SUPPLIED MATERIAL START

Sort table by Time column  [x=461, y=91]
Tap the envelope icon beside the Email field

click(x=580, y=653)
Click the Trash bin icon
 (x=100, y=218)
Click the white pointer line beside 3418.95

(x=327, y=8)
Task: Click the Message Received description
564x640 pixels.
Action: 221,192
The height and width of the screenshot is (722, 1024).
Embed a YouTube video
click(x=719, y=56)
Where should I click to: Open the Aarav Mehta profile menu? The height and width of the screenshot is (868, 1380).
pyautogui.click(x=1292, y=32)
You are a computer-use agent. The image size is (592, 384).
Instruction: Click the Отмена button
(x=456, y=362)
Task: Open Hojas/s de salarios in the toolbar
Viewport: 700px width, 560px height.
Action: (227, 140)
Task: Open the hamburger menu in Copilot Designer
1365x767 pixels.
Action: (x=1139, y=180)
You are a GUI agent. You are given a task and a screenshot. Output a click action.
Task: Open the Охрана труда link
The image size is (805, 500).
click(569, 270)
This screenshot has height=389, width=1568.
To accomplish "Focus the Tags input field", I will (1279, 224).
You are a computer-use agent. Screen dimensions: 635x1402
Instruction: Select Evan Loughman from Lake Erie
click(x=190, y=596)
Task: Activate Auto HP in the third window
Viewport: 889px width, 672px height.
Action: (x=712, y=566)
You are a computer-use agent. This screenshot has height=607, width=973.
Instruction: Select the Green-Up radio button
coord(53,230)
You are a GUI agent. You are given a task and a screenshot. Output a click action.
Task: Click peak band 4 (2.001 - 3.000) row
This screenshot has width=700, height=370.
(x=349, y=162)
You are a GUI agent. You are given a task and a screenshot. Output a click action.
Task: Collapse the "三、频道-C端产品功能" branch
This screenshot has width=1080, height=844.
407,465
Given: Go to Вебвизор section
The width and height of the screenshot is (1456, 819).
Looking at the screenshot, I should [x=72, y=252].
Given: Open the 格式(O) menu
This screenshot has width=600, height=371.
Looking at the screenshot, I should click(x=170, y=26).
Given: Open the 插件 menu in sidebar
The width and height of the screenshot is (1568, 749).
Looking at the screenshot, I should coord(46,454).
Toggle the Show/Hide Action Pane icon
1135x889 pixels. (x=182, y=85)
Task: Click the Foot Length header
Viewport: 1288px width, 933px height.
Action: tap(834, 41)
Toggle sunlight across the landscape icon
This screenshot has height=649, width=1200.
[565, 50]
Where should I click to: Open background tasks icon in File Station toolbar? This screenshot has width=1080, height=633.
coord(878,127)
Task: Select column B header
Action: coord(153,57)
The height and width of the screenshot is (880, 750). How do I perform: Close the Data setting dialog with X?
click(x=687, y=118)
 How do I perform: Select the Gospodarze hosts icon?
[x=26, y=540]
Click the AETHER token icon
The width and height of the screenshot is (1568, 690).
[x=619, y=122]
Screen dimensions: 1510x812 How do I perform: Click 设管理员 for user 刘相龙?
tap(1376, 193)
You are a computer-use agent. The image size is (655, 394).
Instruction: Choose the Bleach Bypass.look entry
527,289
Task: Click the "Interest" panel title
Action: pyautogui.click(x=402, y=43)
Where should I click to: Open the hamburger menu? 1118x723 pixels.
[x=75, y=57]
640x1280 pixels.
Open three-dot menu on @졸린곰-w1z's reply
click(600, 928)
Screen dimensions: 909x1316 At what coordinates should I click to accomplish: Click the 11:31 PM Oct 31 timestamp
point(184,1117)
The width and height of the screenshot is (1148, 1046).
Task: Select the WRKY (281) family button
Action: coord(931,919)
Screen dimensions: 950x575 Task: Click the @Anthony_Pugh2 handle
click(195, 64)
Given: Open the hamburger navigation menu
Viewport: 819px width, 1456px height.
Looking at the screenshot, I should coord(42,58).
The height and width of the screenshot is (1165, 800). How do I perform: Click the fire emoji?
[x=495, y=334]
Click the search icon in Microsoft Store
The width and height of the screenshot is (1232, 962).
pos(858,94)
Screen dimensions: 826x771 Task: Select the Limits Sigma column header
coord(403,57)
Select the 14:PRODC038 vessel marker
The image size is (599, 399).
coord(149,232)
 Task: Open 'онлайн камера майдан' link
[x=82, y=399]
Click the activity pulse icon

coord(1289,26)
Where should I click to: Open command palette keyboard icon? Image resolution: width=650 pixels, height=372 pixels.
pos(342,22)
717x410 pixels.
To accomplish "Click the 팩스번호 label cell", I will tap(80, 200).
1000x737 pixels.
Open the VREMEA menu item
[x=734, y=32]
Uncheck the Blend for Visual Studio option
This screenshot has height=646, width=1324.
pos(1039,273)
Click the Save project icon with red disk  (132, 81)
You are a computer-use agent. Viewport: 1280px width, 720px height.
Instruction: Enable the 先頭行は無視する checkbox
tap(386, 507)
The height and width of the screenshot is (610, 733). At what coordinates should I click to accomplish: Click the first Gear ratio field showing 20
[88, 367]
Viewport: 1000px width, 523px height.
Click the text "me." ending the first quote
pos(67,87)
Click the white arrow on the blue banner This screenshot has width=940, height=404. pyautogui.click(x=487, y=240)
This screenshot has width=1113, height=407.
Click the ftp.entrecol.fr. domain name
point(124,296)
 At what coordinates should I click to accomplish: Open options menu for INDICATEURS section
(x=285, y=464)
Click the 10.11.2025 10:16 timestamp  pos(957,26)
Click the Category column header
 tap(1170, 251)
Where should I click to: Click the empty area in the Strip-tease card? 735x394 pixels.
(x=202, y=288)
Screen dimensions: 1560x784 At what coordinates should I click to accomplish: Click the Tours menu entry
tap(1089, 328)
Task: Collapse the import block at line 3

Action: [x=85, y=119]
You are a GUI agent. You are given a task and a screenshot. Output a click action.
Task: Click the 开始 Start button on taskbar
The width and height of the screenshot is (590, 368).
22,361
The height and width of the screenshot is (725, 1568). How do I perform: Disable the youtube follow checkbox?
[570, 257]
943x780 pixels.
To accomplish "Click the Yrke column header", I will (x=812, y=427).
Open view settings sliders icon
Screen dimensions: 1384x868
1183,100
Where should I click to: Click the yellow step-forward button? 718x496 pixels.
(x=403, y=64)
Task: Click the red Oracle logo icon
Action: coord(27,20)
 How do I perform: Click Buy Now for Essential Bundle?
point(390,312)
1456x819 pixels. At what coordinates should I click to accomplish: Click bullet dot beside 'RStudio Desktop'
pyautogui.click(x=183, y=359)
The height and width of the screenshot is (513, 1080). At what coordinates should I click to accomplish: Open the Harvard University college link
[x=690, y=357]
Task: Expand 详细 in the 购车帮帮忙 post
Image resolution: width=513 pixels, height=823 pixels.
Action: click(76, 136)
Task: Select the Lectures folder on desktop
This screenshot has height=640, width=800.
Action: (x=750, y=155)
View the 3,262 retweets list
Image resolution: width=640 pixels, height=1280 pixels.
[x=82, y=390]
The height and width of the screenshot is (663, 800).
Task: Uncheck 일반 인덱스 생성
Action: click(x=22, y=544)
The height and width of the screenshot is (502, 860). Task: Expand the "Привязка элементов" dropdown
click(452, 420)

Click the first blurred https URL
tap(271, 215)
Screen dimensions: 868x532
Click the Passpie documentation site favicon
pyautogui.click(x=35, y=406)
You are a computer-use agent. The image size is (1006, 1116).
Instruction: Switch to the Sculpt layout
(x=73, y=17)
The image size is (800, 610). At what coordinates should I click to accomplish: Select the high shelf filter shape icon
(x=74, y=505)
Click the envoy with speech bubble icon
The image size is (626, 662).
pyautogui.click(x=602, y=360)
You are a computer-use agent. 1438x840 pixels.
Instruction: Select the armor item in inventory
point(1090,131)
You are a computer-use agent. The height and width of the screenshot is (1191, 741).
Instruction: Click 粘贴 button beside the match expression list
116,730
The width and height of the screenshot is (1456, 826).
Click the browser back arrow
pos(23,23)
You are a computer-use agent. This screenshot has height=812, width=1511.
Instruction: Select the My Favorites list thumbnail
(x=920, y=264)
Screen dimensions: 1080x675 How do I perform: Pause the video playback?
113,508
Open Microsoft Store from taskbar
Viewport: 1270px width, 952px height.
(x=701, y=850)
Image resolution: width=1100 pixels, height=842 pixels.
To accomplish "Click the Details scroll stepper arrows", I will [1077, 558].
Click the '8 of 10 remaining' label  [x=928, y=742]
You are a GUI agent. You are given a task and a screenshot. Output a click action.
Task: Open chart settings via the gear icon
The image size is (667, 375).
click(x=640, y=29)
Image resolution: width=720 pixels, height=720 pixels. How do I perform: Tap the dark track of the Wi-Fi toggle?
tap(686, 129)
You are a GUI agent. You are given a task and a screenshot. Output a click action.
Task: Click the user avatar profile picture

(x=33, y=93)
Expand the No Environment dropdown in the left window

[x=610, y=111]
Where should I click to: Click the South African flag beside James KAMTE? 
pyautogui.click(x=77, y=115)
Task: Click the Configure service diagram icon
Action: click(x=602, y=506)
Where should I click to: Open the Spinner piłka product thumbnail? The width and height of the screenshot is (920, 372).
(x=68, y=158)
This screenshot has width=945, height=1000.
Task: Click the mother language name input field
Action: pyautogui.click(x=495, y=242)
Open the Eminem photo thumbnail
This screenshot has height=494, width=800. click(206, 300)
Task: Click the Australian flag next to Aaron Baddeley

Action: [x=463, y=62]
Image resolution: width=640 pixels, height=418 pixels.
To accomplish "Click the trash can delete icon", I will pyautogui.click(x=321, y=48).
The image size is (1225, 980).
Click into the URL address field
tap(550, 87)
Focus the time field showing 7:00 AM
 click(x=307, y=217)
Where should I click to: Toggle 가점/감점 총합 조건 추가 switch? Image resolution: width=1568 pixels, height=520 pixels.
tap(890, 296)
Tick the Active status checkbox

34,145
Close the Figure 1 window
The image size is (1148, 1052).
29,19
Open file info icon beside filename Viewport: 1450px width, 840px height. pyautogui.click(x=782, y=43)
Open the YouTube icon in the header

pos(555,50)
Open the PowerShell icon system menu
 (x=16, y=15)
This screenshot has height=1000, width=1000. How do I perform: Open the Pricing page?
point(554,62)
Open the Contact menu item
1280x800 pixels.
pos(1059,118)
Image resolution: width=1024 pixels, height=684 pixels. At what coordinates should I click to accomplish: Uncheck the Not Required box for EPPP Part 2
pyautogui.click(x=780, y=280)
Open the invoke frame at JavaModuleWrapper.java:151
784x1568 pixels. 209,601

SUPPLIED MATERIAL END

▸ WHAT YOU SHOULD DO: The line containing "Open the invoke" and every line after it, through the end of the records, should be repeated exactly and alone.

▸ SOLUTION BELOW:
Open the invoke frame at JavaModuleWrapper.java:151
784x1568 pixels. 209,601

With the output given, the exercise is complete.